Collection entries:
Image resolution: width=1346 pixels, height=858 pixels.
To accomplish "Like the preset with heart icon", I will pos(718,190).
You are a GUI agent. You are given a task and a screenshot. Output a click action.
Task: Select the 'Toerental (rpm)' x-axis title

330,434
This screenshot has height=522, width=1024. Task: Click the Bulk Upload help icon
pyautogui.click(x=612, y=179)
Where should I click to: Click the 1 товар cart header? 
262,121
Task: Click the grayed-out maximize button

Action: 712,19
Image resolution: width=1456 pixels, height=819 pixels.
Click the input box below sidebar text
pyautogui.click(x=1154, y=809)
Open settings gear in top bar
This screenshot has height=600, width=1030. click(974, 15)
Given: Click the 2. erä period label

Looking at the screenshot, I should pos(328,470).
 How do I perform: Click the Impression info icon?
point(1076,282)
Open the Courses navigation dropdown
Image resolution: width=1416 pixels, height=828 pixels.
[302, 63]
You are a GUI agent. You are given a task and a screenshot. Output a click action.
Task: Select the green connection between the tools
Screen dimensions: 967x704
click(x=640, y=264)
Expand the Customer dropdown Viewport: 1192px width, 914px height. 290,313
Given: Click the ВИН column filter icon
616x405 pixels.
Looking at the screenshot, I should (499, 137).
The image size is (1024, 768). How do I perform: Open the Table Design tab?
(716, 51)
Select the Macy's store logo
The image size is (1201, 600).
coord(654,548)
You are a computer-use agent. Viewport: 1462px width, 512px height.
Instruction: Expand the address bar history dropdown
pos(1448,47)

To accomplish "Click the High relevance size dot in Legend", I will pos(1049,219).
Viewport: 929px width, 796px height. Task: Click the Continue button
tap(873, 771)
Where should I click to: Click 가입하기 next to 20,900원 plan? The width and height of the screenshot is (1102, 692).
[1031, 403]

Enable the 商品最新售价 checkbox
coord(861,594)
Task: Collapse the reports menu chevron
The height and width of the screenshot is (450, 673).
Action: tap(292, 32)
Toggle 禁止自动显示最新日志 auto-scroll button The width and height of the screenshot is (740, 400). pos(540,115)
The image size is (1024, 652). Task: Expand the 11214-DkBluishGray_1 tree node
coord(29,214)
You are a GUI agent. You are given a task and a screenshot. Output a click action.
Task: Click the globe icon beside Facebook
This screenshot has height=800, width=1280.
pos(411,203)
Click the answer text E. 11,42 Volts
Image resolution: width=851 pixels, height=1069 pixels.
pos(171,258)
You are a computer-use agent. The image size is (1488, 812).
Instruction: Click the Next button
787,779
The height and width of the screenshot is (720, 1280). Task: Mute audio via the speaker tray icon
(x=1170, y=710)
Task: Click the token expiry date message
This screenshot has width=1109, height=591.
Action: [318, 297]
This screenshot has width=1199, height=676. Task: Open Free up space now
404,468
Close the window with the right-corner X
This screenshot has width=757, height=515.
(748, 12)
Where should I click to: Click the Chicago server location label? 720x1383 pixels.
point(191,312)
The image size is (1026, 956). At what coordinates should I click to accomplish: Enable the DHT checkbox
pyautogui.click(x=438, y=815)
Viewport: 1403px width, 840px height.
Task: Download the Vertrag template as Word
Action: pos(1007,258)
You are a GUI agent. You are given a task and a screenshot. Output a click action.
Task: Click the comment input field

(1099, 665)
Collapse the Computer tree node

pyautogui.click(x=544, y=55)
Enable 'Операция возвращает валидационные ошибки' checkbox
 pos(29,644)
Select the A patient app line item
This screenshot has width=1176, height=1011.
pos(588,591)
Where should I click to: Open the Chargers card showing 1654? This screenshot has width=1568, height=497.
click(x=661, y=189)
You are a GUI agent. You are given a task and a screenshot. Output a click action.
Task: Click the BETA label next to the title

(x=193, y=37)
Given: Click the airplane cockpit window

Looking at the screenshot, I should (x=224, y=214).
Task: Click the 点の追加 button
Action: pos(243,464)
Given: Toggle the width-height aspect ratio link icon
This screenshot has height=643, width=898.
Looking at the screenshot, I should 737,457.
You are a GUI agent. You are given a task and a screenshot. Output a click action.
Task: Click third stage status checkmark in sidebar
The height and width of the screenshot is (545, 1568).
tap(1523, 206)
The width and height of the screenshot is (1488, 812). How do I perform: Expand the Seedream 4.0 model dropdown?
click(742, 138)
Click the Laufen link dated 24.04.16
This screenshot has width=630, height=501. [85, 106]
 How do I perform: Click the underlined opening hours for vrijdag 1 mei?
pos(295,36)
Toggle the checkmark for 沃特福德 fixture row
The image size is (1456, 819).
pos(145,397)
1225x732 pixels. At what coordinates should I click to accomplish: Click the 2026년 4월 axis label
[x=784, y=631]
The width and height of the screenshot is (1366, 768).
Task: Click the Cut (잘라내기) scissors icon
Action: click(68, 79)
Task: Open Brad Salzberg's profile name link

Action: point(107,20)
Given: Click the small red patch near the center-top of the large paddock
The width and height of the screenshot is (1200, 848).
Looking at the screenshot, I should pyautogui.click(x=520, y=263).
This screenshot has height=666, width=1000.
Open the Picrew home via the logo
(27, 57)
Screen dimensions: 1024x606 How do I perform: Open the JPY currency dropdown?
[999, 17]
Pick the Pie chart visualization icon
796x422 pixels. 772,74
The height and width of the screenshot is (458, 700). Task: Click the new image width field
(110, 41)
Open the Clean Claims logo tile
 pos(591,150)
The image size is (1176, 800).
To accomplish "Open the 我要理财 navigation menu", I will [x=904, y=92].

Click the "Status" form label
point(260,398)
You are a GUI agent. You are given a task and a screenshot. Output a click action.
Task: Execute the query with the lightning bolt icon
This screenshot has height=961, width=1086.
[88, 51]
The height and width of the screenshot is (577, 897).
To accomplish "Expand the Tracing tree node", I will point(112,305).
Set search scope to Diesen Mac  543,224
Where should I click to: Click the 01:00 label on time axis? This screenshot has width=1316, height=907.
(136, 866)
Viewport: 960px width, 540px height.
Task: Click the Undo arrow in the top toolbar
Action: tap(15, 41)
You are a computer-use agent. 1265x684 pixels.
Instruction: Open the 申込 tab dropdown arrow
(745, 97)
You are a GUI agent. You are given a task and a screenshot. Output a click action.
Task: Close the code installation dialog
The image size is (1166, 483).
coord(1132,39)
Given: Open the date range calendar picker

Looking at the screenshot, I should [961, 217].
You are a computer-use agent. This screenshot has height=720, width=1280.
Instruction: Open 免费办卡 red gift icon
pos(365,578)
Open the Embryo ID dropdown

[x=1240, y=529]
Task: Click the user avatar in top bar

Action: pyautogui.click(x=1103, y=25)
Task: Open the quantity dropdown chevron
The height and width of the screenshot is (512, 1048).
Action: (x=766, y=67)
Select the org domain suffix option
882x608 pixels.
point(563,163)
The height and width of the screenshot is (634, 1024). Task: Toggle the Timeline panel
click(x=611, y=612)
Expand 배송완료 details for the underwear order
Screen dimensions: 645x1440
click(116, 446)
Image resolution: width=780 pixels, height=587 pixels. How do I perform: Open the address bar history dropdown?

### Task requirements
Search the records for the word "chevron" and return every line that holds it.

### Written solution
Task: Collapse the reports menu chevron
Task: Open the quantity dropdown chevron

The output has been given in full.